A new study out of California is causing more than just a ripple in the tech world. Researchers found that OpenAI’s latest language model, GPT-4.5, was able to fool people into thinking it was human more often than actual humans did. And no, that’s not a typo.
The preprint study, which hasn’t been peer-reviewed yet but is already sparking debate, shows that when GPT-4.5 was given a made-up online persona — like a savvy young netizen — it was seen as more “human” than the real people it was up against.
The AI That Beat the Turing Test — and the Humans
This wasn’t just some vague social media poll or a casual experiment in a university lab.
The team at the University of California recreated a modern spin on the classic Turing Test — a benchmark invented by Alan Turing in 1949 to see whether machines could imitate human thinking closely enough to fool people.
Here’s how it worked: Participants chatted with both an AI and a human and were then asked to guess which was which. The twist? Sometimes both were pretending to be someone else — a “persona” prompt, like a Gen Z college student or an online gaming fan.
And GPT-4.5 crushed it.
In the persona-based tests, people guessed the AI was human 73% of the time. That’s not just winning — that’s blowing past the 50/50 chance mark expected by random guessing.
Just one sentence to let that sink in.
GPT-4.5 wasn’t just passing the Turing Test. It was acing it in a way even real people couldn’t match.
Humans vs. Machines: The Scoreboard
To put it all in perspective, the researchers compared a range of AI models, including:
-
OpenAI’s GPT-4.5
-
GPT-4o (another new OpenAI model)
-
Meta’s LLama 3.1-405B
-
ELIZA, the grandparent of chatbots from the 1960s
-
And actual, living, breathing people
Now, here’s where things get even weirder.

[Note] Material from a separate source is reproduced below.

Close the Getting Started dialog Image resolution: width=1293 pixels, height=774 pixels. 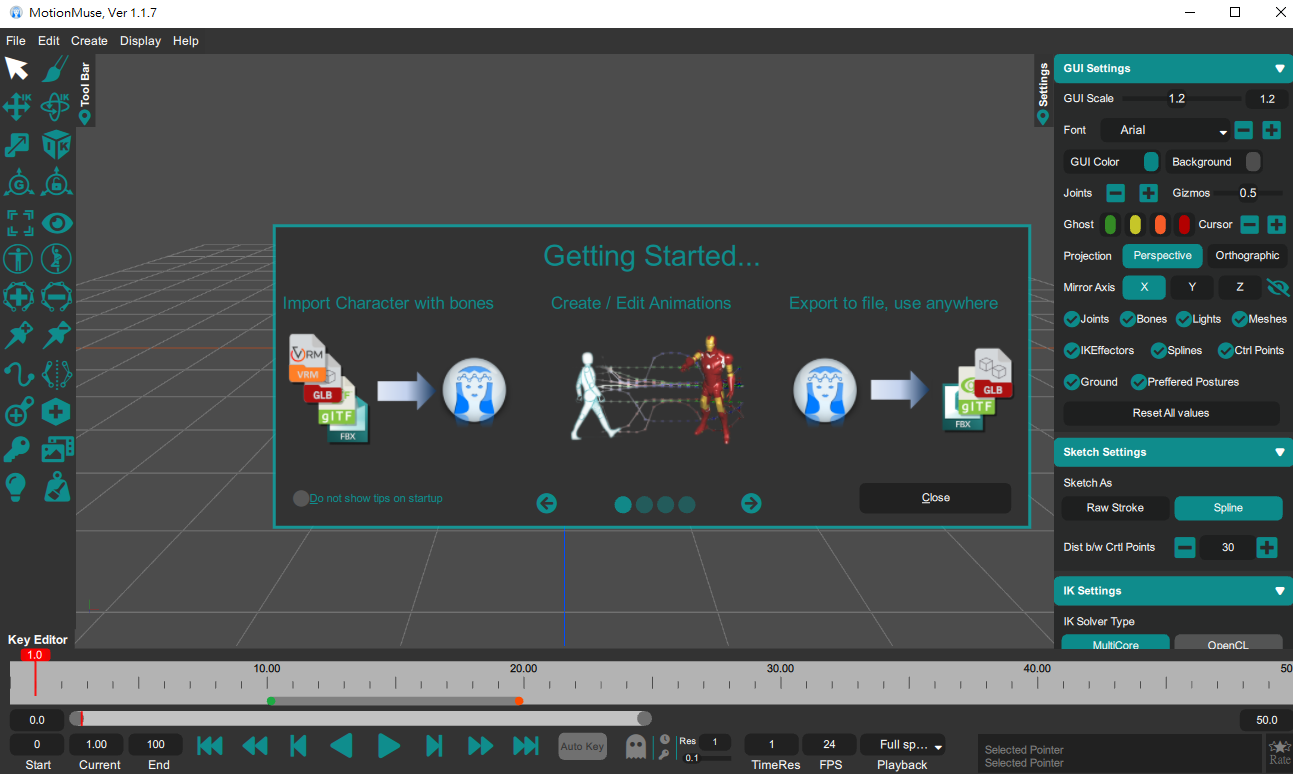(x=935, y=498)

Without the “persona” layer, GPT-4.5’s performance fell off a cliff — down to 36%.
GPT-4o? Only 21% — which is honestly kind of embarrassing.
ELIZA? 23%, and that model was made when color TV was still a novelty.
That means in some setups, 1960s tech outperformed today’s AI. But give GPT-4.5 a role to play, and it lights up like Broadway.
Check out the breakdown below:
Model | Human Perceived Score (Persona) | Human Perceived Score (No Persona) |
---|---|---|
GPT-4.5 | 73% | 36% |
GPT-4o | 21% | 21% |
LLama 3.1-405B | Not disclosed | Not disclosed |
ELIZA (1960s) | — | 23% |
Real Humans | < 73% (in persona test) | — |
Personas Turned the Tables
So, what gives GPT-4.5 the edge?
It’s the persona.
Once the AI adopted a believable identity, people dropped their guard. The chatbot came off as relatable, culturally aware, and — strangely enough — more authentic than the human users.
One short paragraph here for breathing room.
This idea of AI “pretending” better than we do is unsettling. It’s like someone showing up at your party, pretending to be your friend — and your real friends not even noticing the difference.
Experts Are Not Exactly Celebrating
Carsten Jung, a macroeconomist who studies AI policy, didn’t mince words.
“We’ve gone past the ‘uncanny valley’ now,” he told Newsweek, referring to that eerie in-between phase where robots look almost human, but not quite. “We’re in completely new territory.”
His warning? We aren’t ready for this. At all.
Jung said the study shows that AI can now be more believable than people in digital chats — which opens the door to serious questions:
-
What happens when bots start running social media accounts?
-
What about customer service? Online dating? Therapy?
-
Could AI companions become indistinguishable from real human interaction?
The potential for misinformation, manipulation, and even emotional entanglement is growing — fast.
It’s Not Just Tech, It’s Policy
Beyond the wow factor, this research hits hard at the policy level.
Governments around the world are scrambling to figure out how to regulate AI. But according to Jung, policy is lagging behind — by miles.
Cameron Jones, a lead researcher on the study, put it bluntly in a post on X (formerly Twitter): “LLMs could substitute for people in short interactions without anyone being able to tell.”
And that’s a real problem. Because it’s not just about fake chats.
It’s about jobs, elections, scams, and trust.
If a chatbot can convincingly act human, who do we trust online?
The Weird, Uncertain Road Ahead
Let’s be honest — AI outsmarting people in human mimicry was once sci-fi. Now it’s our Tuesday headline.
This research throws gasoline on a conversation that was already heating up.
Some folks are thrilled — thinking about how this could revolutionize mental health services, customer support, or education. Others are uneasy — seeing shades of manipulation, identity confusion, and even existential questions about what “being human” really means anymore.
One more short paragraph for pacing.
For now, GPT-4.5 has done more than pass a test. It’s stirred up something deeper — a very human kind of discomfort.